News

Monday February 1, 2010

Peta: Wildlife trader’s firms supplying animals to US outlet

By HILARY CHIEW


hnchiew@thestar.com.my

PETALING JAYA: A wildlife trader based in Penang has been linked to a Dec 15 seizure in the United States of various types of animals from an exotic animal outlet in Arlington, Texas.

Two of the trader’s companies were found to have been supplying animals to the outlet.

People for the Ethical Treatment of Animals (Peta) claimed in a statement that CBS Wildlife and Sungai Rusa Wildlife, both owned by Anson Wong, were supplying various types of animals and wildlife to US Global Exotics (USGE).

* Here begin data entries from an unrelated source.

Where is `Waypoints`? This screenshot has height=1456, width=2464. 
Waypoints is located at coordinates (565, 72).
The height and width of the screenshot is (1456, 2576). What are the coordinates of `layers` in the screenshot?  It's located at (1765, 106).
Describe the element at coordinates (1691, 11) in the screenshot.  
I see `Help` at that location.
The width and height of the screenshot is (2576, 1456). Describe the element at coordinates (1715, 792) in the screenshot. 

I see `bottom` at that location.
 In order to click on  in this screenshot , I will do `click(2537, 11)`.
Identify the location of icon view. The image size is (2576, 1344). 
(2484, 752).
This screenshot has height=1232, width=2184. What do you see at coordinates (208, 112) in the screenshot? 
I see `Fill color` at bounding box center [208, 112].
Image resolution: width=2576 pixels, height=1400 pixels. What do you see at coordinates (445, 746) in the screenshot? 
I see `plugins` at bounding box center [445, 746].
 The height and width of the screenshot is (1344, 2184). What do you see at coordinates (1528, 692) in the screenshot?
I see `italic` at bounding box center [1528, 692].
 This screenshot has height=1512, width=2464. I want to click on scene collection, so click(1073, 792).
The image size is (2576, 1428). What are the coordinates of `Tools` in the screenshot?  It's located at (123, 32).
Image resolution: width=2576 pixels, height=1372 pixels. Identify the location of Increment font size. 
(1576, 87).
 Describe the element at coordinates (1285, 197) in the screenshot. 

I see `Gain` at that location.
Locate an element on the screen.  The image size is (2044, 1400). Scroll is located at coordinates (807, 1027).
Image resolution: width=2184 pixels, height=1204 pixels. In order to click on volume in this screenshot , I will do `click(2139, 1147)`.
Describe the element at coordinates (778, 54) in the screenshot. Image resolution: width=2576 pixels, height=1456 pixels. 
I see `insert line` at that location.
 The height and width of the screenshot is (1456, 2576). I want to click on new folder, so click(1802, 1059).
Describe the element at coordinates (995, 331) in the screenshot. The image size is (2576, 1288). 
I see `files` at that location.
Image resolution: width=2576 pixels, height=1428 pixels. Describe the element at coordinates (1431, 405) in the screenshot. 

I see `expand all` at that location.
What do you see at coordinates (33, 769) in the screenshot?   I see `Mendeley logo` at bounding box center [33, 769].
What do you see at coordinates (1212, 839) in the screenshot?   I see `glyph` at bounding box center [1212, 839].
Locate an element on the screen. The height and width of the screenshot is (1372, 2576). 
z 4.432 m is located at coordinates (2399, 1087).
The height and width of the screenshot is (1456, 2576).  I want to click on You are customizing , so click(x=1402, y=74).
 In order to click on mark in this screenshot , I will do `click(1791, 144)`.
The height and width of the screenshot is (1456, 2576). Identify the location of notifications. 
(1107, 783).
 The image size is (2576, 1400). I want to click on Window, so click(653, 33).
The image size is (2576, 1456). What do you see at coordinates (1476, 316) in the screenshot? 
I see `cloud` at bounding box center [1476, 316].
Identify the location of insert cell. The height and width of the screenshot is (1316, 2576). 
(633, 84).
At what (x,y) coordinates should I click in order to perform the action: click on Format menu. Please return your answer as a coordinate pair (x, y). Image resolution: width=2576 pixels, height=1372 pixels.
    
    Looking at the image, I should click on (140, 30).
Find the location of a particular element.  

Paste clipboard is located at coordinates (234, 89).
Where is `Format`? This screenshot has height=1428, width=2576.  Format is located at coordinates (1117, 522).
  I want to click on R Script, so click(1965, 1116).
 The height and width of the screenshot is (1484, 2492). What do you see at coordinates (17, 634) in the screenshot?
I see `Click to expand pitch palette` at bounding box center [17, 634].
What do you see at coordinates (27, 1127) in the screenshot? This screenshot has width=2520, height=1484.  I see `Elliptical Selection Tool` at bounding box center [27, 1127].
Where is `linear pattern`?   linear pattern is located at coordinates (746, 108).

Wong pleaded guilty to trafficking in wildlife in the US and was sentenced to 71 months’ jail in 2000.

In a statement faxed to The Star, Peta said more than 26,000 animals like lemurs, wallabies, sloths, hamsters, gerbils, snakes, lizards, spiders and hedgehogs were removed from USGE during what it described as a massive international exotic animal operation involving the largest animal confiscation in history.

The raid on USGE, said Peta, was a result of its seven-month undercover investigations at the outlet’s facilities where animals were crammed for weeks into cardboard boxes, plastic bottles and bins.

Its investigator also documented starvation and the inhumane and filthy conditions in which the animals were kept, causing widespread disease and cannibalism.

It claimed that USGE’s employees threw live squirrels, lizards, a chincilla and snakes into a freezer to die, and that they also dumped dying animals into the facility’s rubbish bins amidst rotting re- mains.

Peta wants the International Trade and Industry Ministry to ban the trade of exotic species in Malaysia and prohibit their importation into the United States.

A call to Wong’s handphone was abruptly disconnected after the reporter identified herself. “Oh, bad news!” said Wong before terminating the call.